How many pitchers should be adding pitches? It’s an especially relevant question in this age of pitch design – when technological advancements and an avalanche of data have never made it easier to add a new pitch.  

While we can isolate and evaluate an individual pitch relative to a league average, it’s more difficult to evaluate how expanding an arsenal influences overall performance. 

I asked Driveline’s Jack Lambert to bucket MLB starting pitchers (minimum 100 innings) by one-, two-, and three-fastball arsenals to see what we could glean from a macro-level regarding the benefits of throwing more – or fewer – fastballs.  

What we found was interesting.  

Pitchers who threw three fastballs had the lowest walk rates among all groups.

They also enjoyed the lowest isolated slugging percentage allowed to opponents followed by one-fastball hurlers.

Pitchers that threw just one fastball enjoyed the best FIP- performance with a gap to the three-fastball group followed by the two-fastball contingent.  

The one-fastball crowd also enjoyed a slight edge in ERA over the three-fastball cohort. 

But then the one-fastball group started to gain a greater edge.  

The K-BB metric was dominated by the one-fastball group as was the strikeout percentage, and the one-fastball group also led in WHIP (followed by the three fastball crowd).

The one-fastball bucket also had a massive edge in whiff rate.

Overall, the one-fastball cohort performed best, which suggests those pitchers often possess a dominant fastball pitch they can lean on, Lambert noted. A pitch like Bryan Woo’s four-seamer is still difficult to handle even if an opponent is anticipating it.  

But if a pitcher does not possess an elite fastball, it can make sense to add a platoon-neutral offering (cutter) in addition to possessing both a four-seamer and sinker to combat opposite- and same-sided batters.  

There is another benefit in adding fastballs, Gargas noted. 

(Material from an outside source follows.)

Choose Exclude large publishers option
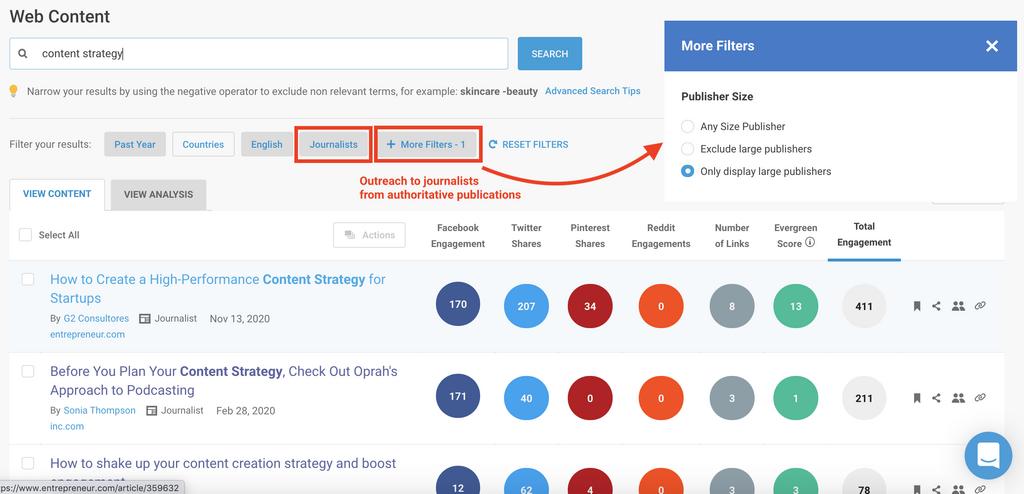The width and height of the screenshot is (1024, 494). (687, 149)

“Typically, fastball or fastball variations are just going to be easier for someone to get in their hand and locate relatively well compared a big new breaking ball or changeup,” Gargas said. “It makes sense as to why that trend (adding fastballs) is a bit more popular just because those should be easier to adapt from a pitch-design standpoint. You see all these guys where the running joke is all the (breaking ball) shapes are there but they miss their spot by three feet. It’s an uncompetitive pitch. But if they look at the actual metrics of the pitch, it looks really good. It’s just a matter of like ‘Man, if they could just throw that over the plate.’   

“With the fastball variations … It’s pretty easy to plug and play.” 

Ultimately, the decision should be individualized and it begins with a question. 

If a pitcher has an issue versus same-sided or opposite-handed batters, they ought to consider expanding an arsenal with another fastball (or two). If a pitcher enjoys a dominant fastball, they don’t need to worry about diluting their pitch mix.  

In other words, a pitcher shouldn’t complicate a fastball mix if he enjoys a great offering. But for more pitchers, there is a benefit in adding more fastballs to their menu of options.